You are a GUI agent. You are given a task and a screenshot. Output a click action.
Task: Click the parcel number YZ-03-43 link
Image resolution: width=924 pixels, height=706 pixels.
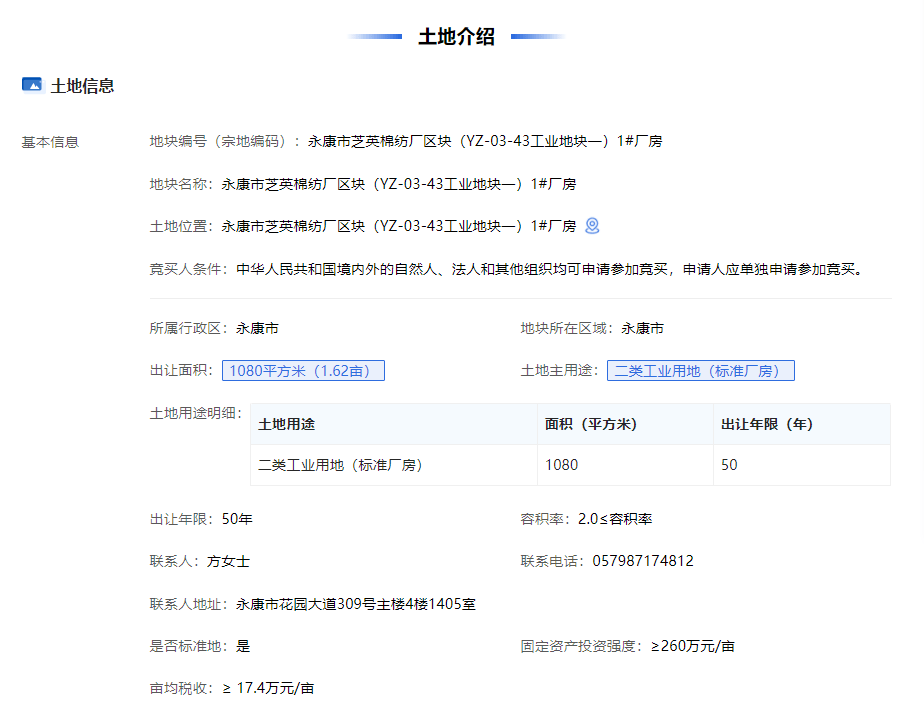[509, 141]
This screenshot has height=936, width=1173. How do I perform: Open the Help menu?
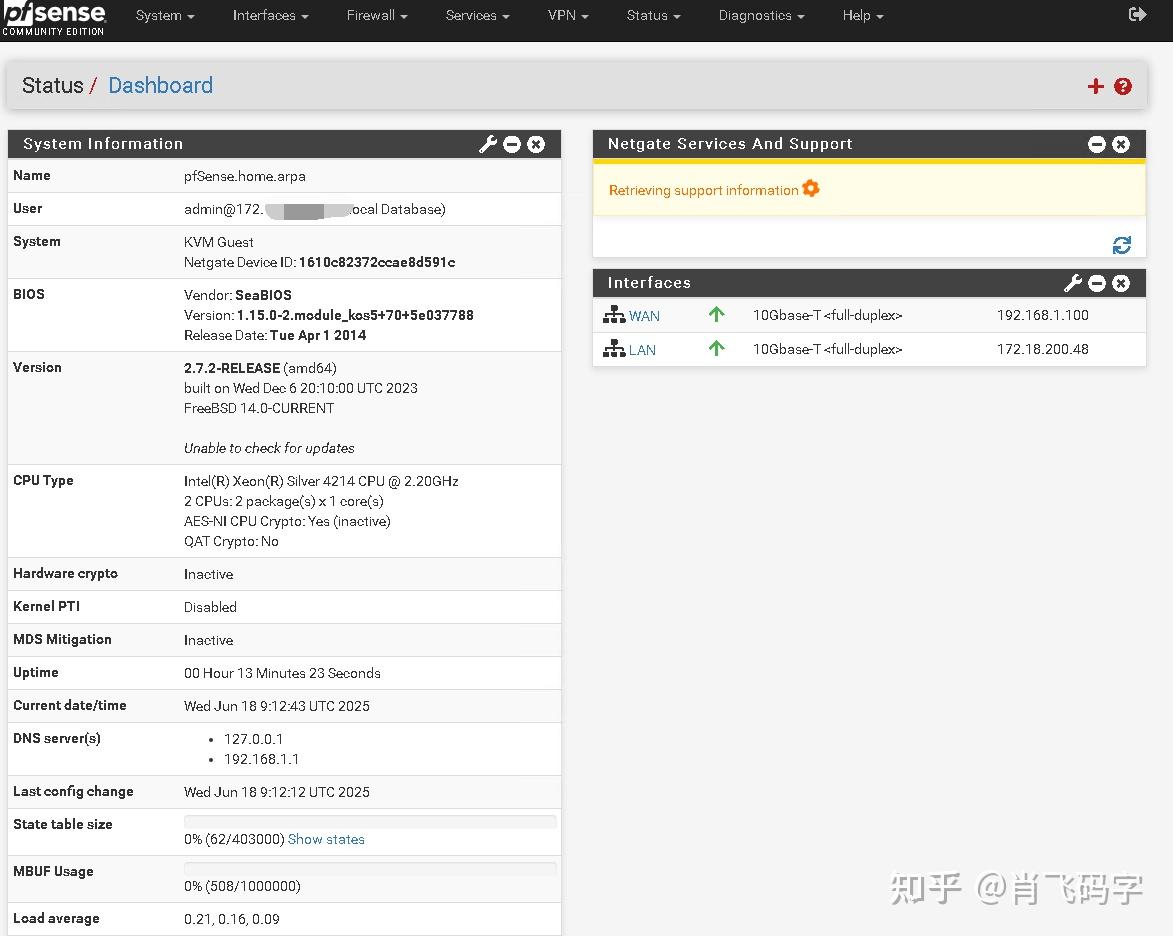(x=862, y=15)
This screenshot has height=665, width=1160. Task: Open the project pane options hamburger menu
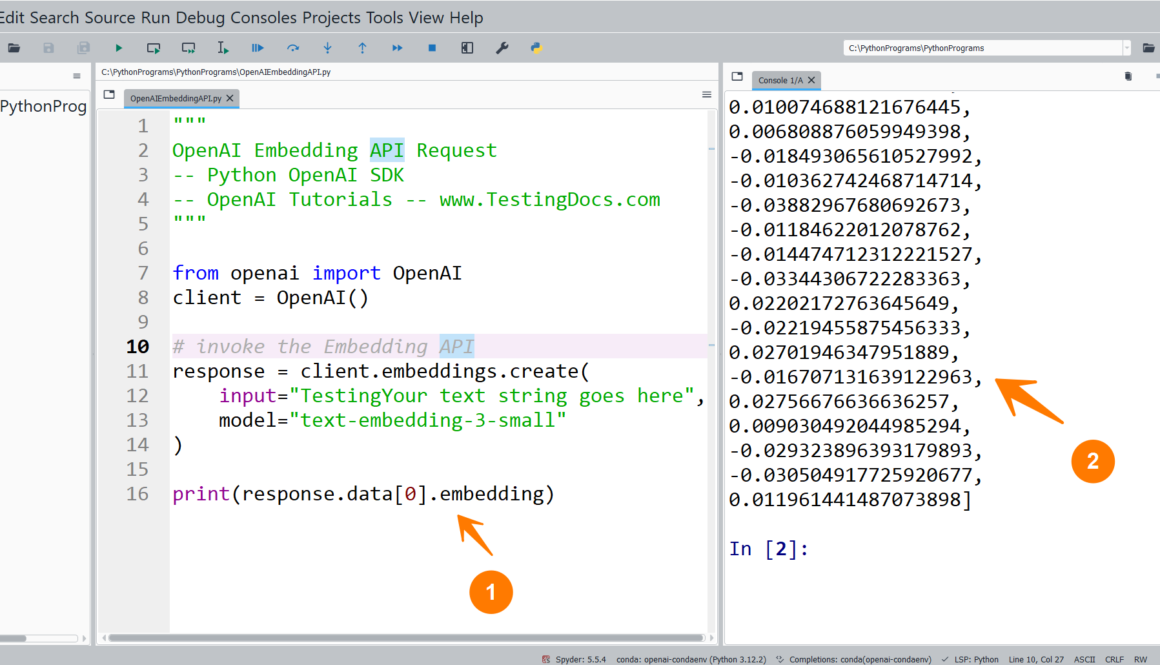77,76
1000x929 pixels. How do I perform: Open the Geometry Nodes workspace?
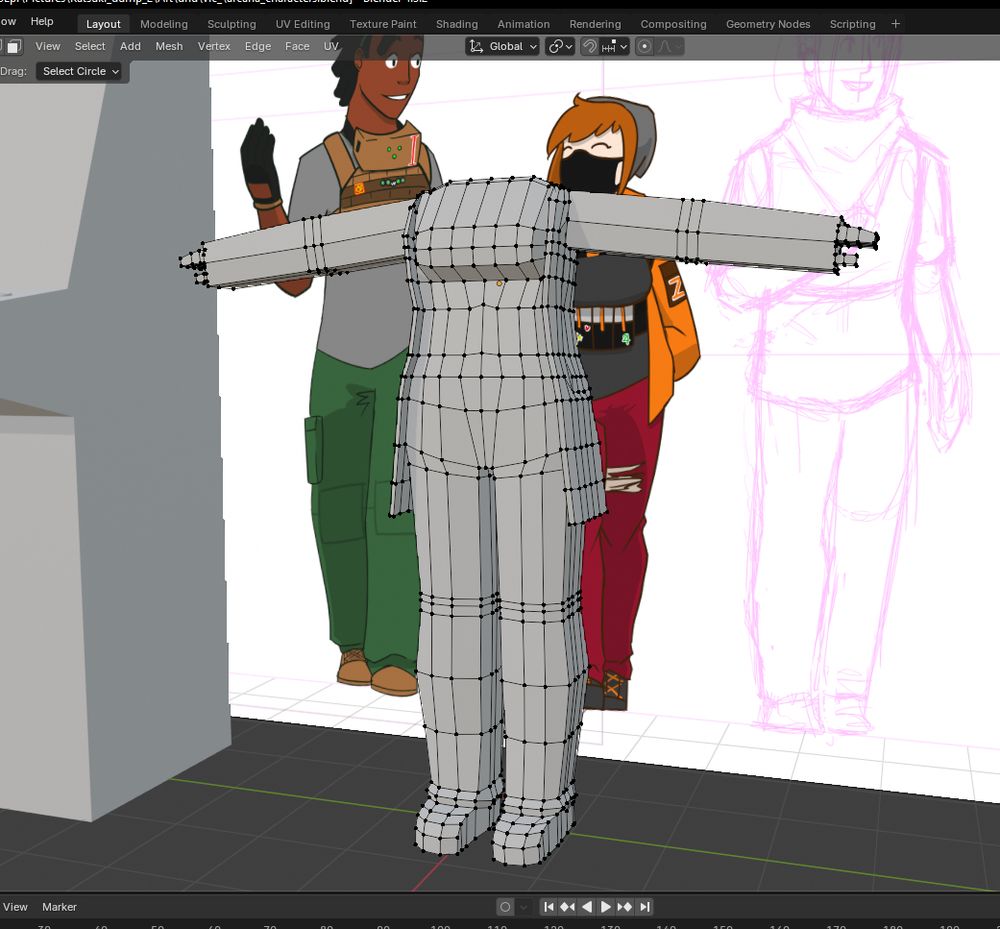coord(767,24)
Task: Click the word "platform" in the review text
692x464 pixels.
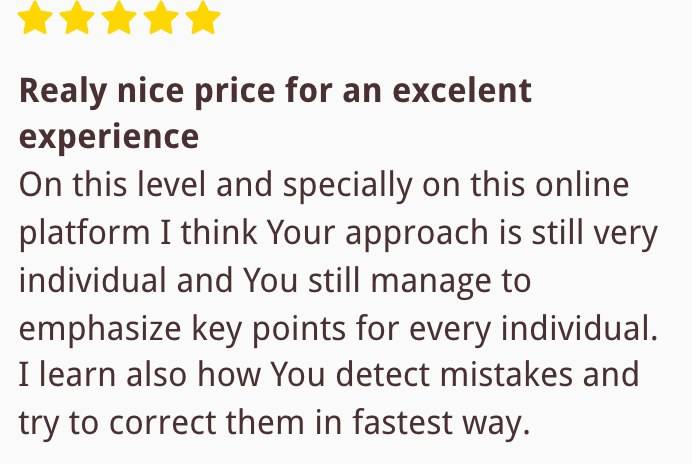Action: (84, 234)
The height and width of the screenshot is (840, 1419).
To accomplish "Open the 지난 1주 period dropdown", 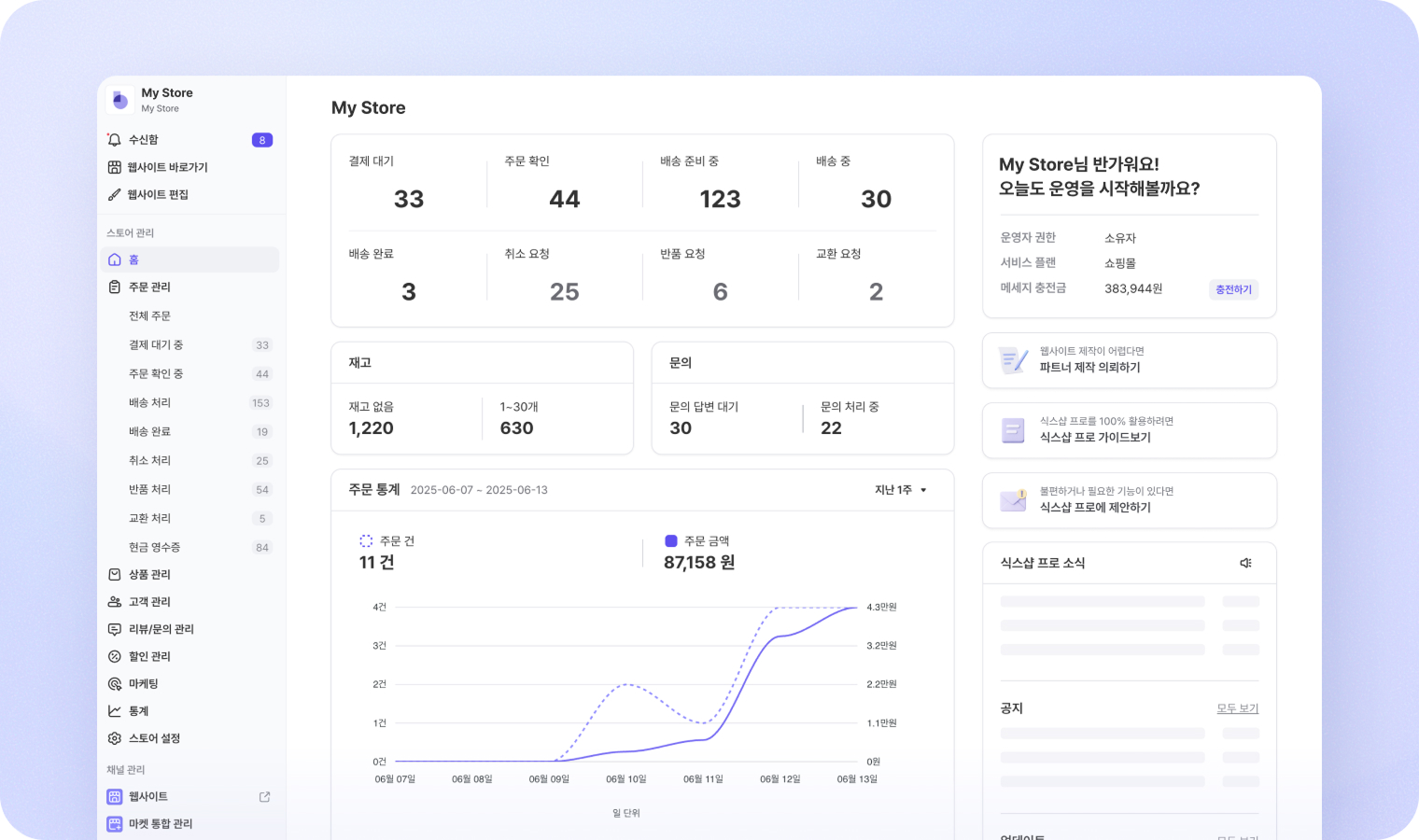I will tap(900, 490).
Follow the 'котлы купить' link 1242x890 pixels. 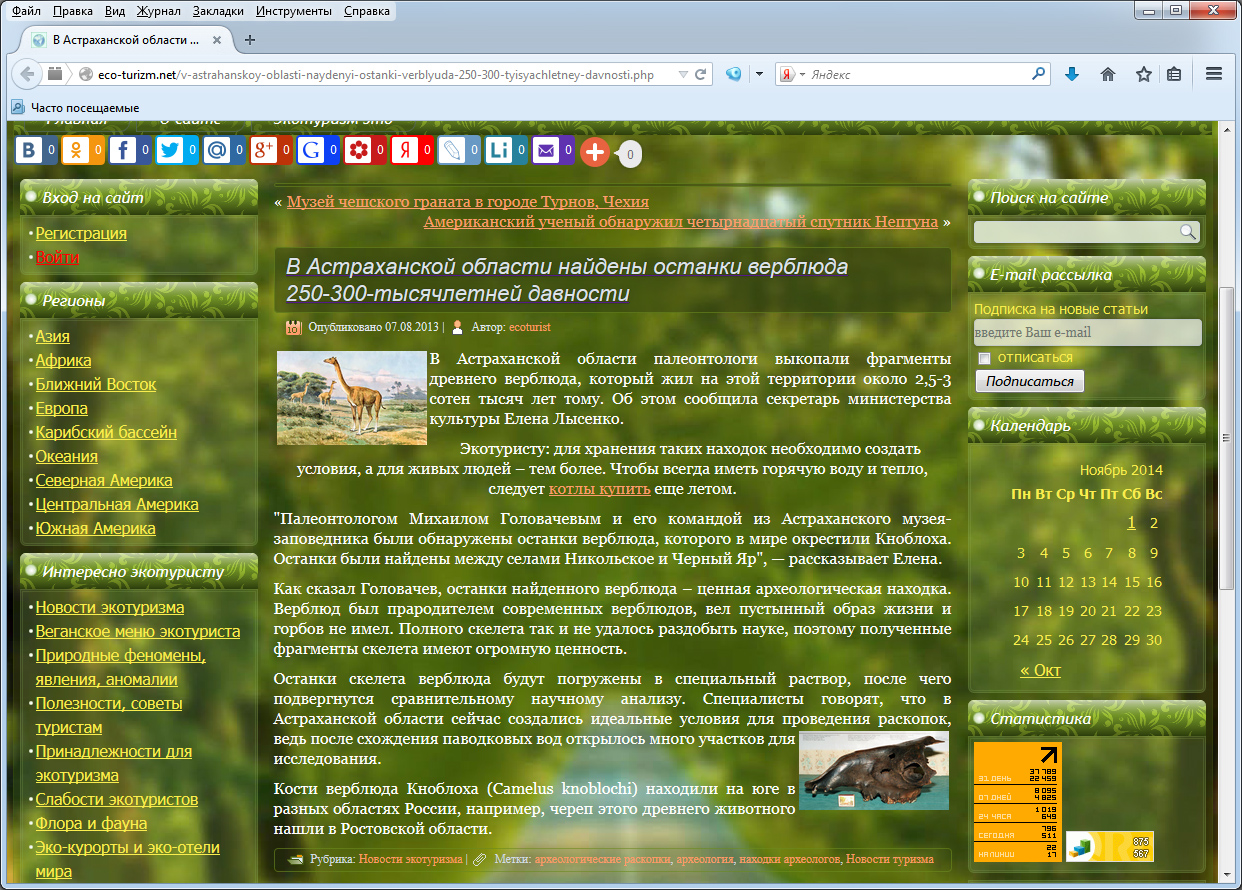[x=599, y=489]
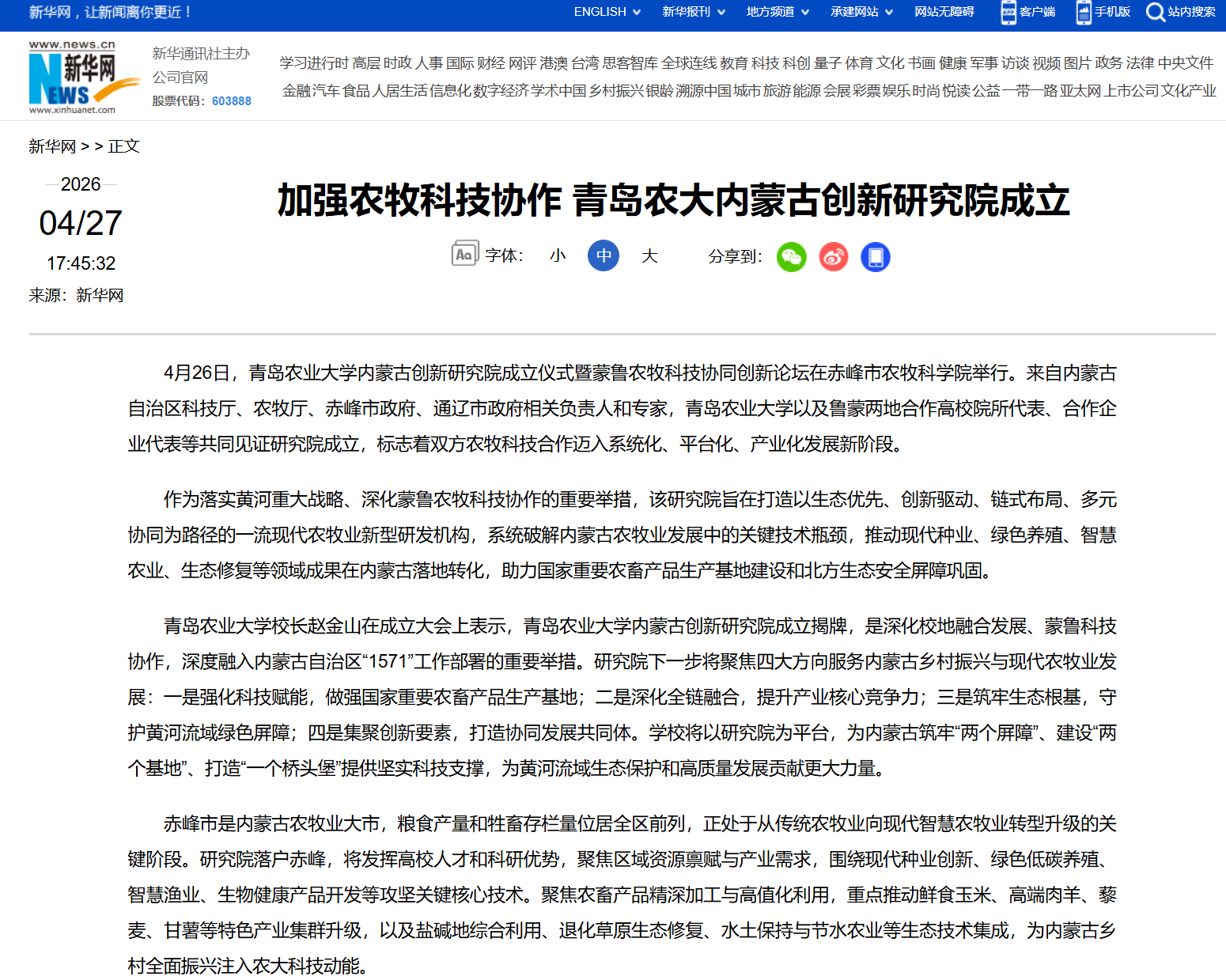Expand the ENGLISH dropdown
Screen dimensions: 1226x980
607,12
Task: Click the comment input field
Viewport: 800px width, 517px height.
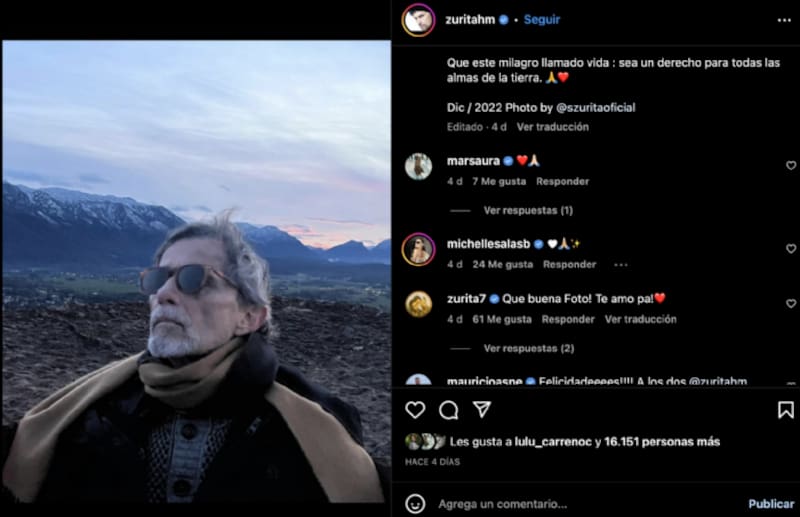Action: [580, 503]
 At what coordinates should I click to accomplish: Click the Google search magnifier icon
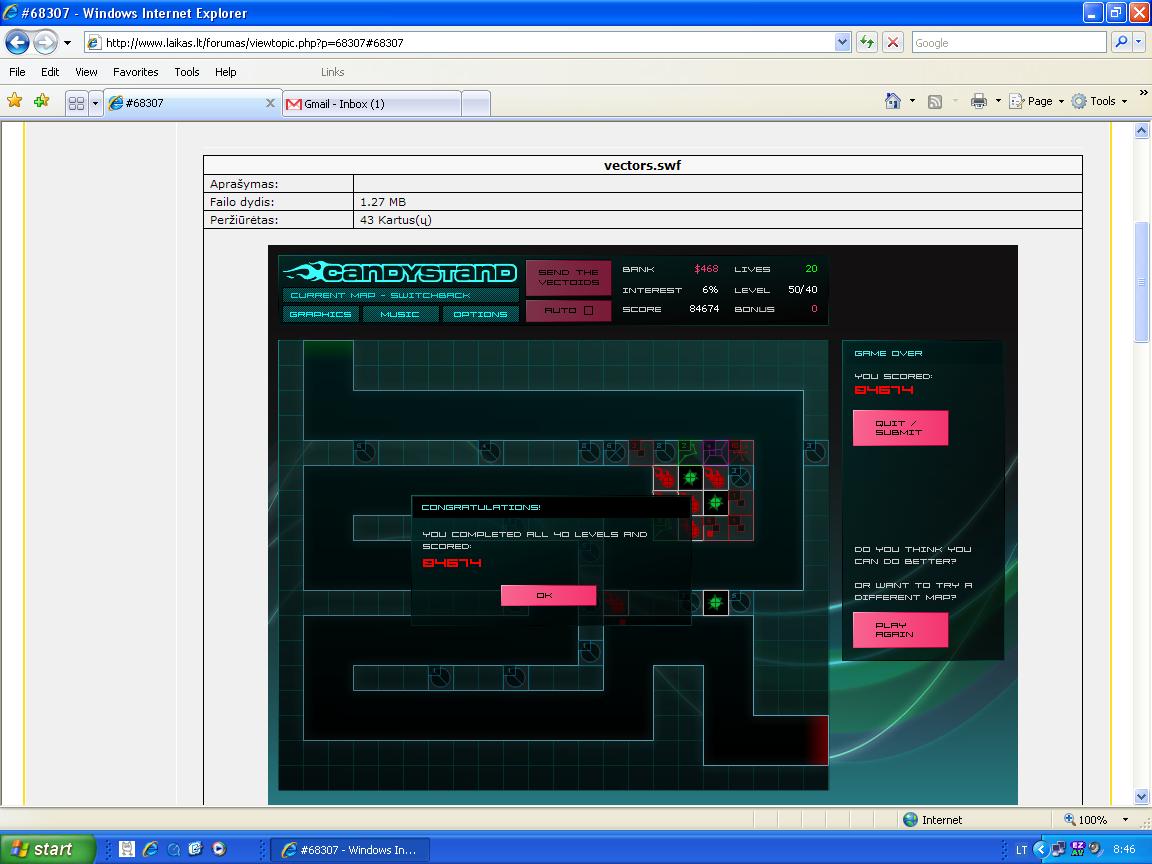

> **TASK INSTRUCTIONS**
Copy the data from the line with "Task: Click the comment input field" through the end of the data, leaving out the pictures.

> **THE ANSWER**
Task: Click the comment input field
Viewport: 800px width, 517px height.
Action: [580, 503]
 At what coordinates should I click to accomplish: Click the Google search magnifier icon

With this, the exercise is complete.